> _What you need to do_:
Find the string "every" in the listing below and return each line it appears in.

═══

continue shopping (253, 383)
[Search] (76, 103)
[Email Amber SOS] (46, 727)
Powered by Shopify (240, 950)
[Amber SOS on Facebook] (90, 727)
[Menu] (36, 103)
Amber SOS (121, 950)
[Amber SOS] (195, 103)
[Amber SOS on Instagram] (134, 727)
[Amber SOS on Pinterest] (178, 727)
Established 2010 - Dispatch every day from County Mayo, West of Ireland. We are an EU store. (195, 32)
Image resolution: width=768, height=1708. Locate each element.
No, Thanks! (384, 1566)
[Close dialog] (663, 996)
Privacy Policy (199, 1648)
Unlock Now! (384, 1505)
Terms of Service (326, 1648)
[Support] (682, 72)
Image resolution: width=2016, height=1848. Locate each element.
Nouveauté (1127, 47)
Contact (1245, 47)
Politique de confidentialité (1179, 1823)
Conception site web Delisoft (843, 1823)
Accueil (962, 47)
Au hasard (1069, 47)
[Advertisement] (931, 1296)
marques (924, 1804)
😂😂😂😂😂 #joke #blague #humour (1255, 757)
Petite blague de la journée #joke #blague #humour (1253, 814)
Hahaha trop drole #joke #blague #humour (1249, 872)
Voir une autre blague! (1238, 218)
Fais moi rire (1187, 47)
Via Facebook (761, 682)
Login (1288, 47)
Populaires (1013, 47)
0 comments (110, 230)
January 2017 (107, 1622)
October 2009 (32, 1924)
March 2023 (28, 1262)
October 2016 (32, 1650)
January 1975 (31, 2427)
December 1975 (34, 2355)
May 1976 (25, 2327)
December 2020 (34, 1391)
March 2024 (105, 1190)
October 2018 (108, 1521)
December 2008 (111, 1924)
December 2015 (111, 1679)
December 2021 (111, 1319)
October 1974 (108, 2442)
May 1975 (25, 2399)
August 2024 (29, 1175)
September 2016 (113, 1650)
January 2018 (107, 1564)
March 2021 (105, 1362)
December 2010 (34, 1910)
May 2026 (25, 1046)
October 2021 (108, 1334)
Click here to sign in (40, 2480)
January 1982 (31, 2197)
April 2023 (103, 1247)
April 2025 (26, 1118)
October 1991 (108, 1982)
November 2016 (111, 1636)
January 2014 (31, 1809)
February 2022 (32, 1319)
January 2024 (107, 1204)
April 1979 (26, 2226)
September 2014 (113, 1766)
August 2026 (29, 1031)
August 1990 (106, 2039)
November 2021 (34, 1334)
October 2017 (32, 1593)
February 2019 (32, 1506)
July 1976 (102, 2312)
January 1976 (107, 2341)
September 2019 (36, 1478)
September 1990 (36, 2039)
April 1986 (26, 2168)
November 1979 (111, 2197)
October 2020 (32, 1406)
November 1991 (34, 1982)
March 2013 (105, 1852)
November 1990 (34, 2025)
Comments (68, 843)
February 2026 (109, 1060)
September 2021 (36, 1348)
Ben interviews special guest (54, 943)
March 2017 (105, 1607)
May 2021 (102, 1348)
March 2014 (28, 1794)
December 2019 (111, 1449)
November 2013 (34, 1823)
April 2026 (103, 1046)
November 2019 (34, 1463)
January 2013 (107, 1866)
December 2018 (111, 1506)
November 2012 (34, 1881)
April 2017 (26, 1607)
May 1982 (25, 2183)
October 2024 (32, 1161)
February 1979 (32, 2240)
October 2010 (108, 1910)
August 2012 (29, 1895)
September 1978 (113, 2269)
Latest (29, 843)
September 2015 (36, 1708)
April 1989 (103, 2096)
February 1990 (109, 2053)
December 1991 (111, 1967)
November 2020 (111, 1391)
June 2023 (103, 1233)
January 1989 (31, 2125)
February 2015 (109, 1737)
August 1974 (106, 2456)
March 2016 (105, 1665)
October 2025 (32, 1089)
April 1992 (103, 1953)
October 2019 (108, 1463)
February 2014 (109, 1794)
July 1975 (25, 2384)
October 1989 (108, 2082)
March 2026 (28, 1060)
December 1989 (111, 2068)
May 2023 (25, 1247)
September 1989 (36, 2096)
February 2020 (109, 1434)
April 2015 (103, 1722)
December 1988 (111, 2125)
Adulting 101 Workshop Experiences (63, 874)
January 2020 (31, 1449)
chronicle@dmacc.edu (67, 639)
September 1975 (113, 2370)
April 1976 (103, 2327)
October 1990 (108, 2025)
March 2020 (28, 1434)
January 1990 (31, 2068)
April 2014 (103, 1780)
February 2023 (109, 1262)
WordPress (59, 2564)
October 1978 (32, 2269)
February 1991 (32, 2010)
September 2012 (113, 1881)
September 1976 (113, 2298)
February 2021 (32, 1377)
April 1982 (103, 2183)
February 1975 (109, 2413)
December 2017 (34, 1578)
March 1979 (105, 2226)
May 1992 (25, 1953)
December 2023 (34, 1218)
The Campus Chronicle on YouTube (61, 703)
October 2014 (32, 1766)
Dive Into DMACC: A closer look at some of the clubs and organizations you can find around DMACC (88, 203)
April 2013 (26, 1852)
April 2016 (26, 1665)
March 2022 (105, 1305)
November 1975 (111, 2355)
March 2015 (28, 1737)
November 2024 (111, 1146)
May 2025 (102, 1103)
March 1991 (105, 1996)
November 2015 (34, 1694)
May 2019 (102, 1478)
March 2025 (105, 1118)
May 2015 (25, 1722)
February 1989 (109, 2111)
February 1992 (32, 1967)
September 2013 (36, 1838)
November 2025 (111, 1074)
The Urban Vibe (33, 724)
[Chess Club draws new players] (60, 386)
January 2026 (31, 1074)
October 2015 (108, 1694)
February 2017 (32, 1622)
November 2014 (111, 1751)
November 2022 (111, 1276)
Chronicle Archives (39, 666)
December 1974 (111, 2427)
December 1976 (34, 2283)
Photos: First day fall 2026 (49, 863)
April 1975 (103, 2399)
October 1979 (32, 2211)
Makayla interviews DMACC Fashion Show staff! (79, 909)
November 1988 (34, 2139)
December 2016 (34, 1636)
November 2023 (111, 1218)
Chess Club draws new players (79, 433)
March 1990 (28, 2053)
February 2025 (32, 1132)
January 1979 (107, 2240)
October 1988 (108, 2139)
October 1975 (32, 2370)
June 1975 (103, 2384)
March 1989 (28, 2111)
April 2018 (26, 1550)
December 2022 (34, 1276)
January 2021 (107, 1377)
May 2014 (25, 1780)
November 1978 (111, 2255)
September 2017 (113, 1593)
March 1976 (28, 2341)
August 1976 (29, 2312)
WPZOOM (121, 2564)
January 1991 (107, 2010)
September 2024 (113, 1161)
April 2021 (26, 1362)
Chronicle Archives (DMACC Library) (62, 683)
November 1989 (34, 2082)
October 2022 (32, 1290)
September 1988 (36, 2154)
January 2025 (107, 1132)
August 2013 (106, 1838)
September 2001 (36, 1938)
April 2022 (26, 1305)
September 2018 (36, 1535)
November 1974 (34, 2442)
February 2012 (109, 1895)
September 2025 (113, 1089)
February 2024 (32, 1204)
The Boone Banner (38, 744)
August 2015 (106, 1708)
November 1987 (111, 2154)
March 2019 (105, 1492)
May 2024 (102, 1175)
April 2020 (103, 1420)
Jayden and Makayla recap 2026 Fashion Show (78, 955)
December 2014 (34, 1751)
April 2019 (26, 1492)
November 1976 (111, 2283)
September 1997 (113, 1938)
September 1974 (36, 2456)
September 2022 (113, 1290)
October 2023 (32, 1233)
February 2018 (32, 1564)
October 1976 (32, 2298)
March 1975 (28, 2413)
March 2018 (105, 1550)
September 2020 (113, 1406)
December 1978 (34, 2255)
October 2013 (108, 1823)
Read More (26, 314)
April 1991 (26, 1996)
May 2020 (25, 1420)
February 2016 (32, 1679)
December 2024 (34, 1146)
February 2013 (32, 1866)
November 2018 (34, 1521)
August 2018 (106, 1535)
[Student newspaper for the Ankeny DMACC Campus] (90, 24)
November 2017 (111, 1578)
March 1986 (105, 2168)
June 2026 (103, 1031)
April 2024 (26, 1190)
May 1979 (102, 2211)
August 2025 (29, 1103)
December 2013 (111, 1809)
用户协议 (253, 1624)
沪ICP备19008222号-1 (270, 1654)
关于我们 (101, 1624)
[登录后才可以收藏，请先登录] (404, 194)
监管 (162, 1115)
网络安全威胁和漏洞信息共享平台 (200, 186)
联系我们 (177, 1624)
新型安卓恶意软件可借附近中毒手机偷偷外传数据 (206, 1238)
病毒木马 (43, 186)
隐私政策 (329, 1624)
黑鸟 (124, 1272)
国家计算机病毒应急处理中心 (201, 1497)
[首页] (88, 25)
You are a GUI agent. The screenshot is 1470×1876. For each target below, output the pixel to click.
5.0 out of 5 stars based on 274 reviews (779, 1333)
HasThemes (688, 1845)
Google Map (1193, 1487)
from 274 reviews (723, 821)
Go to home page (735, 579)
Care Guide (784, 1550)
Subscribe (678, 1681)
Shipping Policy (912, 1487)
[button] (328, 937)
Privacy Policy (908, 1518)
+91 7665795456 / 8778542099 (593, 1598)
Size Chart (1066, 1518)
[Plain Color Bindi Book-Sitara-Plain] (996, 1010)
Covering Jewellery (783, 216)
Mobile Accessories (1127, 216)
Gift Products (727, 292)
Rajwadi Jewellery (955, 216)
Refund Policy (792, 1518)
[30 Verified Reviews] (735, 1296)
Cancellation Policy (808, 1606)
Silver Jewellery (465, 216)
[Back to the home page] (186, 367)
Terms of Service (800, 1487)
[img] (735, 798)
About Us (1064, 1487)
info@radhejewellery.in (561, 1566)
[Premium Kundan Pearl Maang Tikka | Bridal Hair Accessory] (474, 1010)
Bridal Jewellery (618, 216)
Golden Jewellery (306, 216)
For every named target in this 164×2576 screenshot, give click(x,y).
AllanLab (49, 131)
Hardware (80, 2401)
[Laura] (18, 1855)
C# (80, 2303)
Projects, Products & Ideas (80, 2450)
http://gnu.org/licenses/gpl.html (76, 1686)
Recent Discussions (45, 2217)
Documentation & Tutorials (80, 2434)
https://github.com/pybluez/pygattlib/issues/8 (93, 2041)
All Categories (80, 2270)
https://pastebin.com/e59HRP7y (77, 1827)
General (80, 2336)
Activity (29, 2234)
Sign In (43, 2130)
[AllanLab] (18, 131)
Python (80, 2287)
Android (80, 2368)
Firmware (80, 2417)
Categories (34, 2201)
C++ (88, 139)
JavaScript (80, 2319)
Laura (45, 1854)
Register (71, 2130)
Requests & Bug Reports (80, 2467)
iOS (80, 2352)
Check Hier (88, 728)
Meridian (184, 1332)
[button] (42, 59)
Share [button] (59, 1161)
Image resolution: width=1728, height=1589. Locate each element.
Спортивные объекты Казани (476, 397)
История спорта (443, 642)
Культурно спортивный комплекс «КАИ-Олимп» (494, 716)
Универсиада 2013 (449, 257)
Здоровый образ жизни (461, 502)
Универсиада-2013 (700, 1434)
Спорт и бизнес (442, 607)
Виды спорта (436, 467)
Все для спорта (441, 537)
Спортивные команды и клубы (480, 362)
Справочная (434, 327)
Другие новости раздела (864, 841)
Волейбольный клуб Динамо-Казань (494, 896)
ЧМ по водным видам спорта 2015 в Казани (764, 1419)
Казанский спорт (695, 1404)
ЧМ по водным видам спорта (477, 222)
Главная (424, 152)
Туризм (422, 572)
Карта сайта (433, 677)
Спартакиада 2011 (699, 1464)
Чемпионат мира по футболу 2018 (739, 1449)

═══

> _Solution to the exercise_:
Established 2010 - Dispatch every day from County Mayo, West of Ireland. We are an EU store. (195, 32)
For every named target in this 164×2576 screenshot, give click(x,y).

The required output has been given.